**STUDY QUESTIONS:**
• a. Please rewrite the paragraph beginning "Beale was born at Yaldham" in the extract on Margaret Beale as a short list, keeping its main facts.
• b. Carry on the extract on Margaret Beale from its final sentence.

- Born: 30 June 1886 Yaldham, Kent, England
- Died: 17 January 1969 (aged 82)
- Known for: Painting

= Margaret Beale =

British artist (1886–1969)

Margaret L. C. Beale (née Crookshank 30 June 1886 – 17 January 1969) was a British artist, notable as a painter of seascapes and marine craft, who worked in both oils and watercolours.

==Biography==
Beale was born at Yaldham in Kent and took art lessons in London from William Orpen between 1906 and 1908. In the following years she was a pupil of Percyval Tudor-Hart, first in Paris and then, during 1911 and 1912, in London. She gave up art lessons when she married Major Sydney Beale. Her father was Edgar Marsh Crookshank known for his work on vaccination.

During the First World War, Margaret Beale trained as a physiotherapist.

**RECORDS PROVIDED:**
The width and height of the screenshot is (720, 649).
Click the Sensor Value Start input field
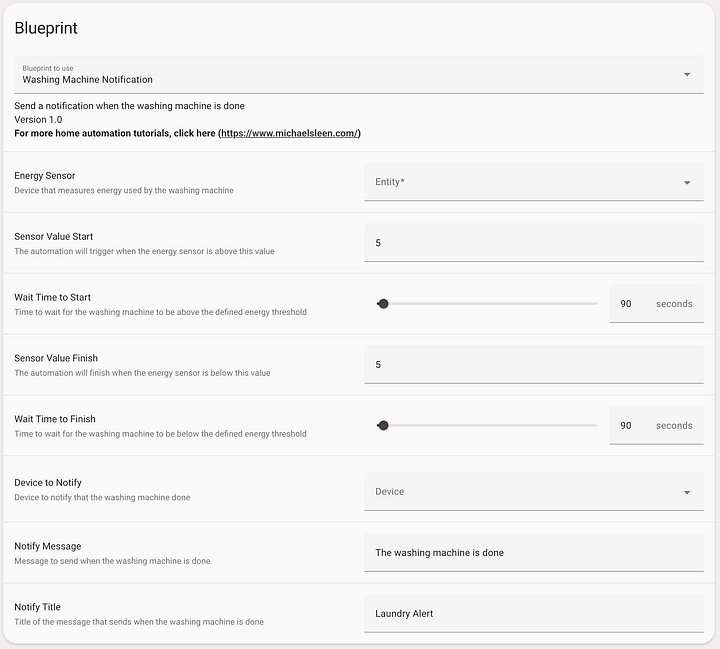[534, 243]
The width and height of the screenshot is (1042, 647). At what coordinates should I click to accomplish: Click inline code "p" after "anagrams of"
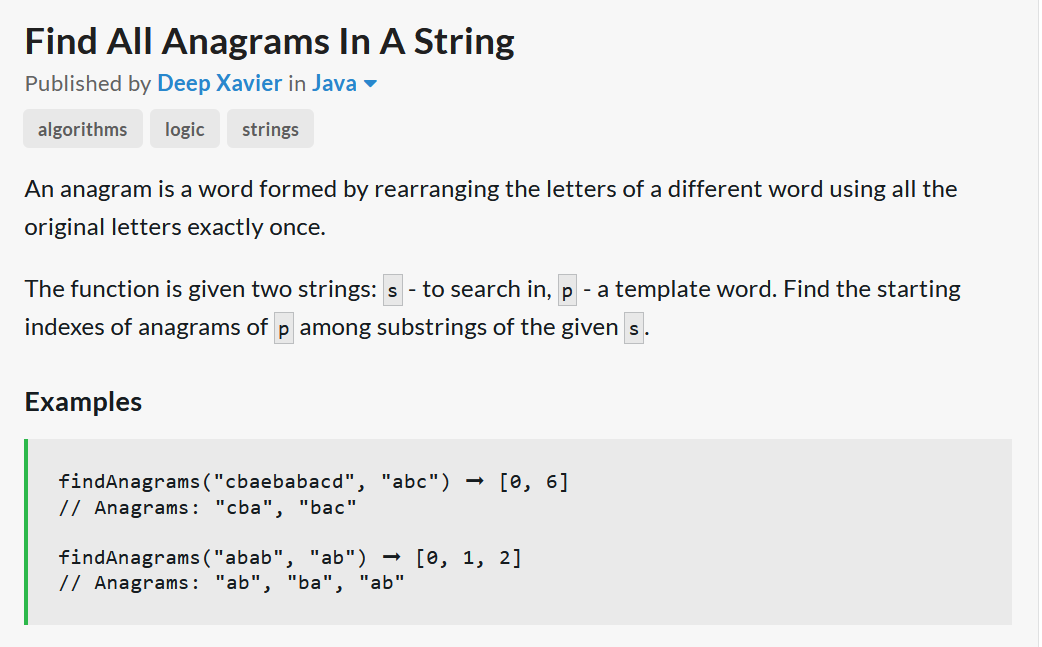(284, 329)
---
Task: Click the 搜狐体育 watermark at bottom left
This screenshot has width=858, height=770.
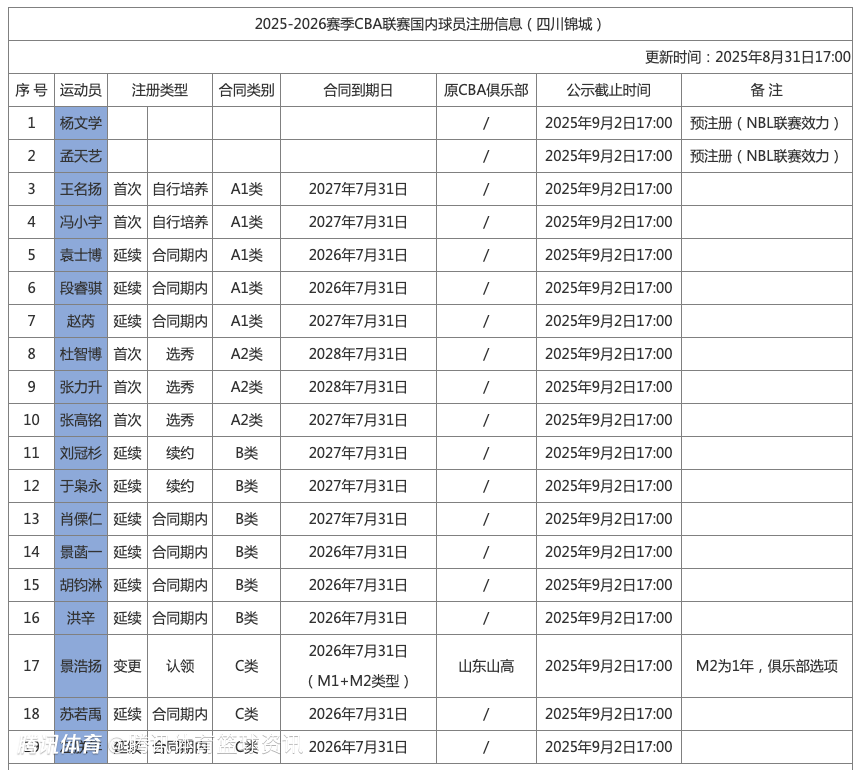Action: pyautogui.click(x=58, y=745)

**YOUR WRITTEN ANSWERS:**
• a.
- Born at Yaldham in Kent.
- Took art lessons in London from William Orpen, 1906–1908.
- Then studied under Percyval Tudor-Hart, first in Paris and later, in 1911 and 1912, in London.
- Stopped her art lessons when she married Major Sydney Beale.
- Her father was Edgar Marsh Crookshank, known for his work on vaccination.

• b.
The Beales eventually settled at Chidham in Sussex where Margaret Beale had a studio overlooking the harbour and the sea and marine craft, especially yachts, became regular subjects of her paintings. She was a keen small-boat sailor and was present at the first meeting, in February 1939, of the Royal Society of Marine Artists and participated in the Society's inaugural exhibition. Beale was an active member of the Chichester Art Society and had a solo exhibition in the town. The National Maritime Museum in Greenwich holds examples of her work. Examples of her work can also be found at the Sunndal museum in Sunndal Norway where she painted several landscapes, interiors and people during holidays in her youth before her marriage.